Task inputs:
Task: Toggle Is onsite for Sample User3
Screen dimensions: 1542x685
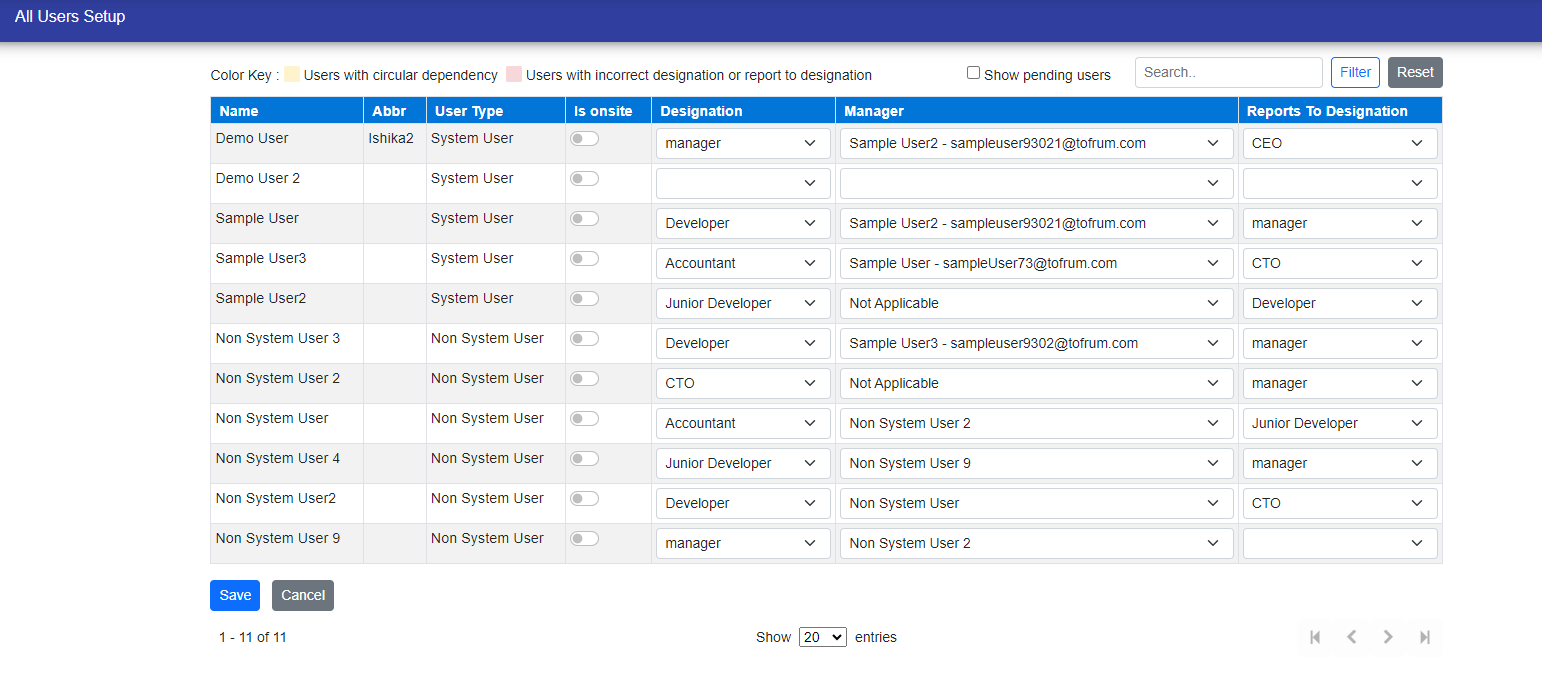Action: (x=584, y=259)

==

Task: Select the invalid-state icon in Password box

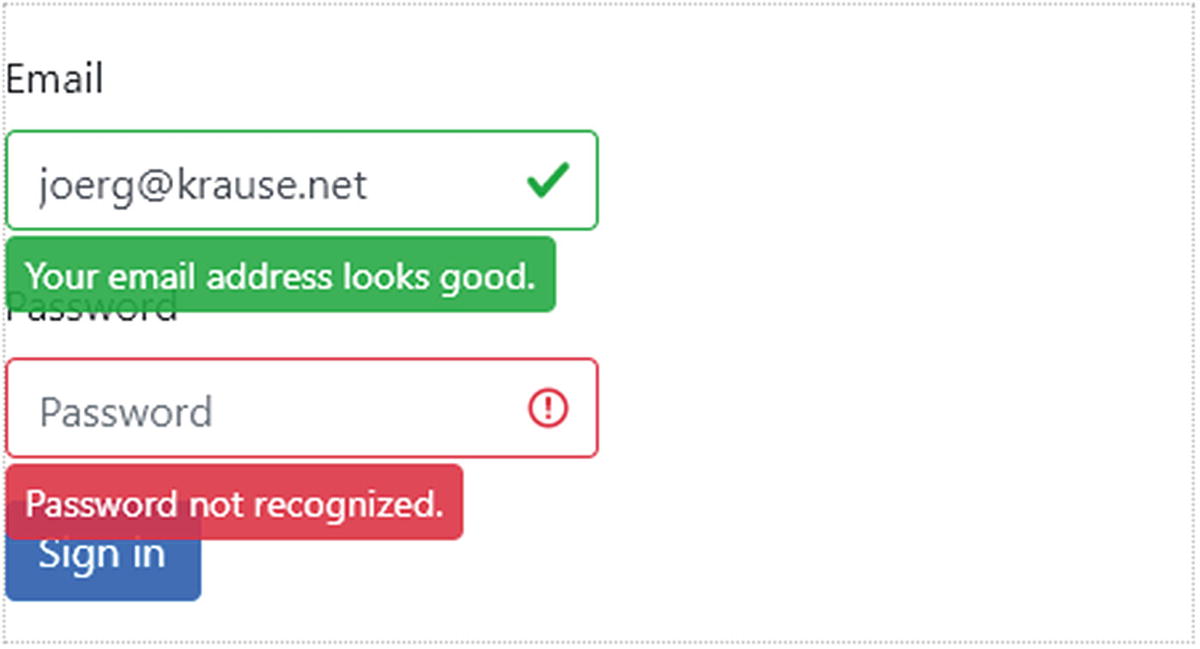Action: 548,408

Exercise aim: Convert the lines from the one containing "Task: Select the" through the one containing "Action: 548,408" into a Markdown table with the columns Row and Line, numbering each line and omitting blank lines and pictures.

Solution below:
| Row | Line |
|---|---|
| 1 | Task: Select the invalid-state icon in Password box |
| 2 | Action: 548,408 |